The modernity/postmodernity of James Joyce is proving to be an interesting question. AKMA notes that in a discussion of short form, Umberto Eco firmly lumps Joyce in the camp of modernist novelists - supporting the contention argued both here and by AKMA that Joyce represents the culmination of MO rather than being the posterboy of POMO, as Douglas Rushkoff indicated back on April 11.
I have long admired Eco as one who attempted to approach semiotics in a witty and responsible manner. He has vast historical knowledge - one of his early books addressed the Aesthetics of Thomas Aquinas, which doubtless helped him to be an acute reader of Joyce. He's a sensible voice suggestive of a mind both subtler (by orders of magnitude) and more richly informed than that which appears to be available to Mr. Rushkoff (judging solely from the latter's blog and its commentative fruits - I haven't read his books).
In view of our ongoing blogged thoughts about POMO with regard to AKMA's book in particular, it might just be that Joyce offers an excellent test of a cardinal distinction between POMO and MERELYMO: I.e., if one can decide, on the basis of studied and attentive reading, that Joyce is definitely MO, one is to some extent undermining the very thrust of POMO's efforts to undermine such distinctions.
Joyce has long been the consensus champion of MOness - to the extent we look to the audience of readers to buttress or correct our interpretations, there is no question that Eco and a long list of people who care about these matters do find that Ulysses epitomizes Modernism ''in'' the novel.
But unless I mistake the challenge of Postmodernism, this appeal to an audience has to be weighed against its own deconstruction of the very scheme that reduces the last 100 years or so to a neat binary distinction between two tidy formulations of periodicity (MO and PO).

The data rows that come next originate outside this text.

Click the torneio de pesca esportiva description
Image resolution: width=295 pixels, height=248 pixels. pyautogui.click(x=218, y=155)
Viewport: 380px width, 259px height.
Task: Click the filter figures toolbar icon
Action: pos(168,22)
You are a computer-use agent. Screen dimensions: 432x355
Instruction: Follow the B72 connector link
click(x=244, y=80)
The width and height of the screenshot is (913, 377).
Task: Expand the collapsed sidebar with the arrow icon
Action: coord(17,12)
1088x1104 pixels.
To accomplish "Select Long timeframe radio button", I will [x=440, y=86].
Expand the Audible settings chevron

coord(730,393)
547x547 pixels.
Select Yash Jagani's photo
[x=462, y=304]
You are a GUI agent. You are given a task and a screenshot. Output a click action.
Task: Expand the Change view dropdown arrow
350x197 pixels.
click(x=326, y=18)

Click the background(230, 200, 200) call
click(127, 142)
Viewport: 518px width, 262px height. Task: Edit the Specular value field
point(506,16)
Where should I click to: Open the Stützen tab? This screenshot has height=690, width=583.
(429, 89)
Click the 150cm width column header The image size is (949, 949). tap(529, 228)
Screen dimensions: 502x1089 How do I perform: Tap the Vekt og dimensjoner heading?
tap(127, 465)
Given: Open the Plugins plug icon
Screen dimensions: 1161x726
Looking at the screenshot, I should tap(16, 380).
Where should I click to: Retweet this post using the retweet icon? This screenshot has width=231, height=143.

If there's one thing that seems fairly predictable from my peregrinations in POMO-style approaches, it is that any simply binary opposition is not merely suspect - it's standing in a line-up, waiting to be fingered by some witness who caught it (on videotape no doubt) in the act of deforming the caricatures of memory that we like to call our world.
Afterthought ~ So, to return to the prompting thought in proper circular form: If the test of reading Joyce complicates his place in the scheme of ''things,'' if Joyce turns out to be MO' PO than MO, I won't complain. At least, not too loudly.